Durante años se nos habló de soberanía. Se denunciaron invasiones, conspiraciones y amenazas extranjeras. Se levantaron discursos encendidos en defensa de nuestros recursos. Sin embargo, mientras unos acusaban a los extranjeros de querer quedarse con Venezuela, otros administraban un país donde la riqueza minera, petrolera y energética parecía beneficiar a todos menos al ciudadano común.

Y hoy, en medio de una nueva realidad geopolítica, muchos venezolanos contemplan con desconcierto cómo actores externos participan cada vez más en asuntos vinculados a los recursos nacionales. El resultado es una sensación amarga: después de tantos años de confrontación ideológica, pareciera que los recursos siguen cambiando de manos, pero la vida del venezolano sigue sin cambiar.

La libertad no puede convertirse en una ilusión publicitaria.
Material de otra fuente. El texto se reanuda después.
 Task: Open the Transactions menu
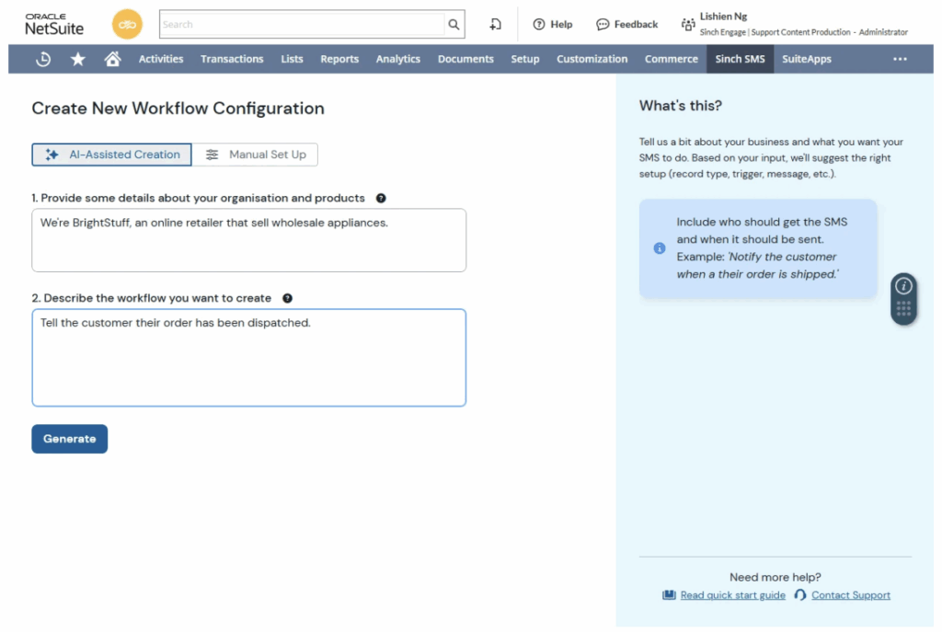(232, 59)
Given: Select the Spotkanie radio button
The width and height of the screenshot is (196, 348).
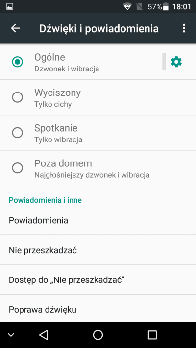Looking at the screenshot, I should click(x=17, y=133).
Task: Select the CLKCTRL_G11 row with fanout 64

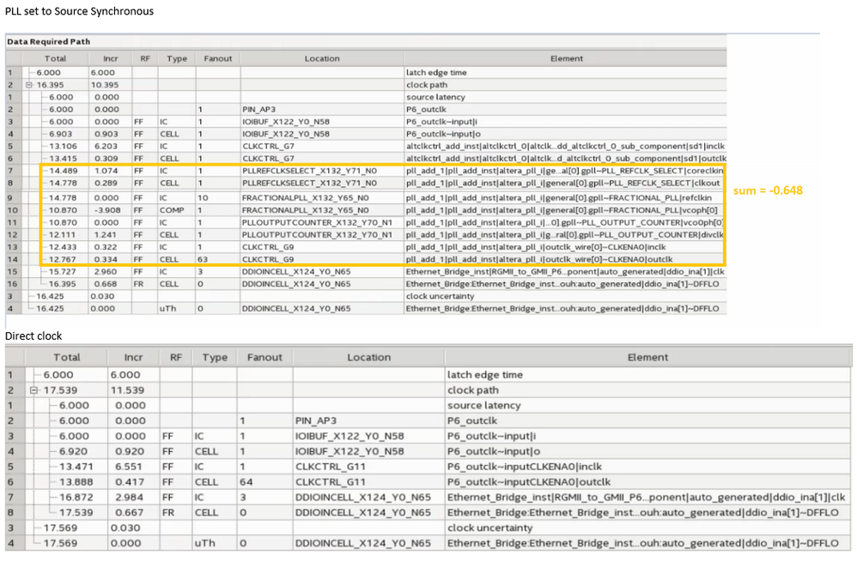Action: (x=335, y=481)
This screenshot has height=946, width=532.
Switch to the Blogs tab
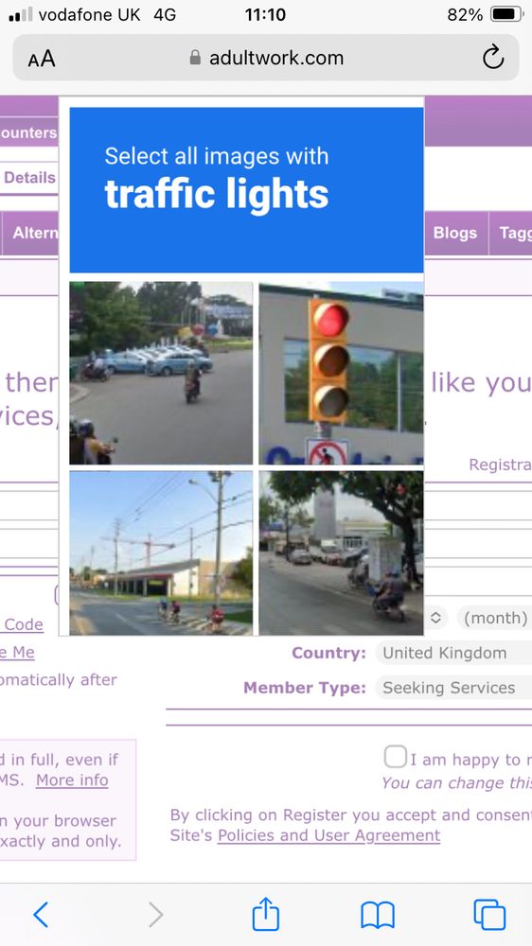point(454,233)
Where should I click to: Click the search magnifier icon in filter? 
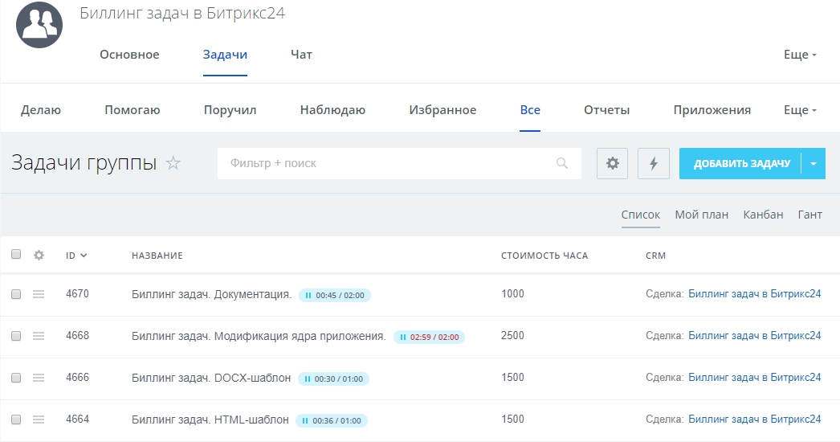[562, 163]
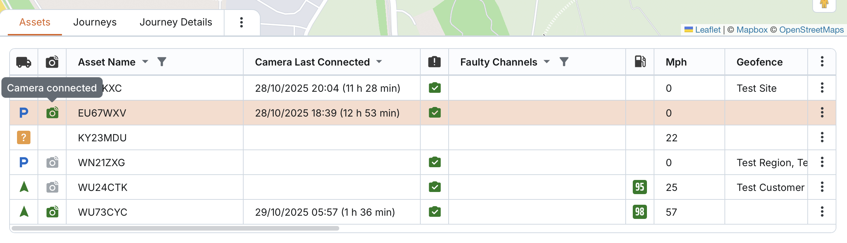Click the green camera icon for EU67WXV
Screen dimensions: 847x243
point(52,113)
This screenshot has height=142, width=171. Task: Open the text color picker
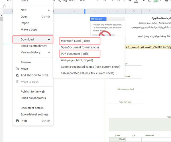click(136, 1)
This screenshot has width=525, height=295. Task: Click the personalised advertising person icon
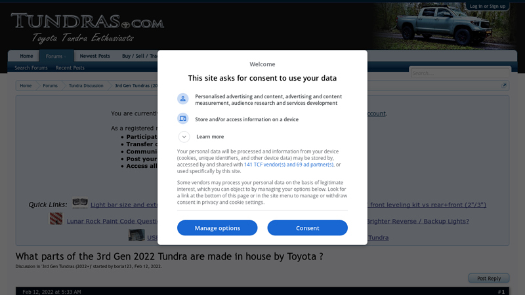[183, 99]
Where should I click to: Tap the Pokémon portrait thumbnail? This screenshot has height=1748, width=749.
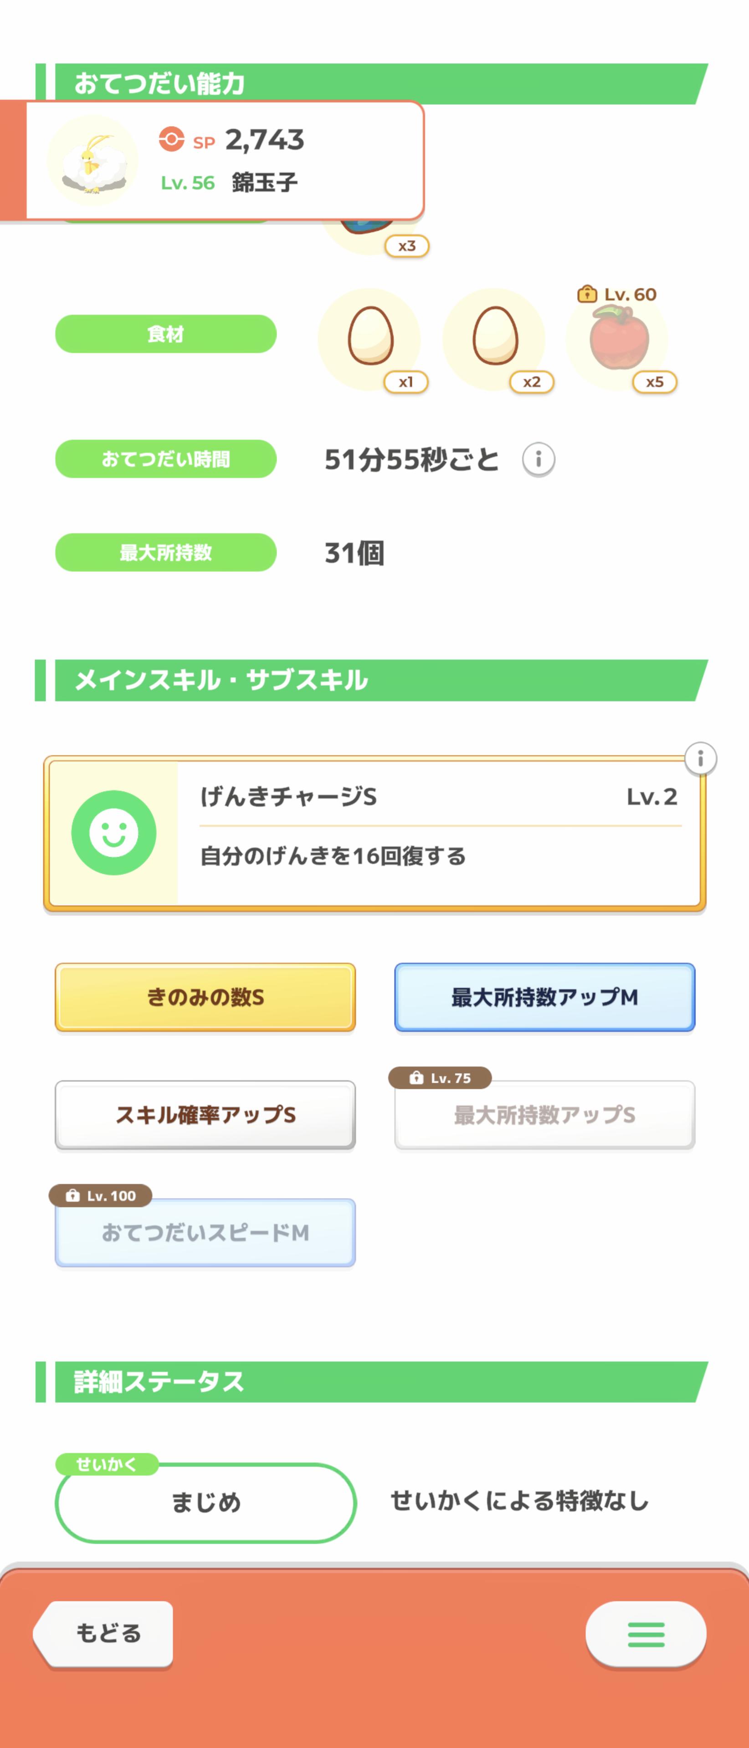click(x=92, y=161)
La libertad verdadera se refleja en salarios dignos, servicios públicos eficientes, oportunidades para emprender, instituciones confiables y la posibilidad de construir un proyecto de vida sin tener que abandonar el país.

De lo contrario, corremos el riesgo de cambiar un discurso por otro, una dependencia por otra, una decepción por otra.

Mientras tanto, Colombia acaba de ofrecer una lección que merece atención. Más allá de simpatías o diferencias políticas, la fortaleza de una democracia se mide por la capacidad de los ciudadanos para reflexionar, participar y decidir su destino mediante las instituciones. Los países avanzan cuando los liderazgos son sometidos al escrutinio ciudadano y cuando el debate se centra en propuestas, capacidades y resultados.

Eso conduce a otra pregunta inevitable para Venezuela: ¿cuándo podremos disfrutar de elecciones donde la discusión principal no sea quién tiene más poder, sino quién tiene más preparación, más visión y más capacidad para convertir nuestros recursos en bienestar colectivo?

Porque Venezuela no necesita salvadores. Necesita estadistas.

No necesita mesías. Necesita instituciones.

No necesita discursos heroicos. Necesita resultados.

Tenemos petróleo, oro, hierro, gas, agua dulce, biodiversidad y una de las mayores reservas de talento humano del continente. Sin embargo, seguimos exportando jóvenes, profesionales y sueños.

Y entonces surge la pregunta final.

¿Qué hacemos?

¿Seguimos mudándonos, adaptándonos y sobreviviendo mientras observamos desde lejos cómo otros deciden el destino de nuestra riqueza?

¿O levantamos la voz para exigir un país donde los recursos nacionales se conviertan en progreso nacional?

Porque cada día que pasa parece confirmarse una sospecha dolorosa: el remedio prometido podría estar resultando tan perjudicial como la enfermedad que venía a curar.

La historia aún no está escrita.

Pero el reloj sigue avanzando.

Y Venezuela continúa esperando a quienes estén dispuestos no solo a administrarla, sino a construirla.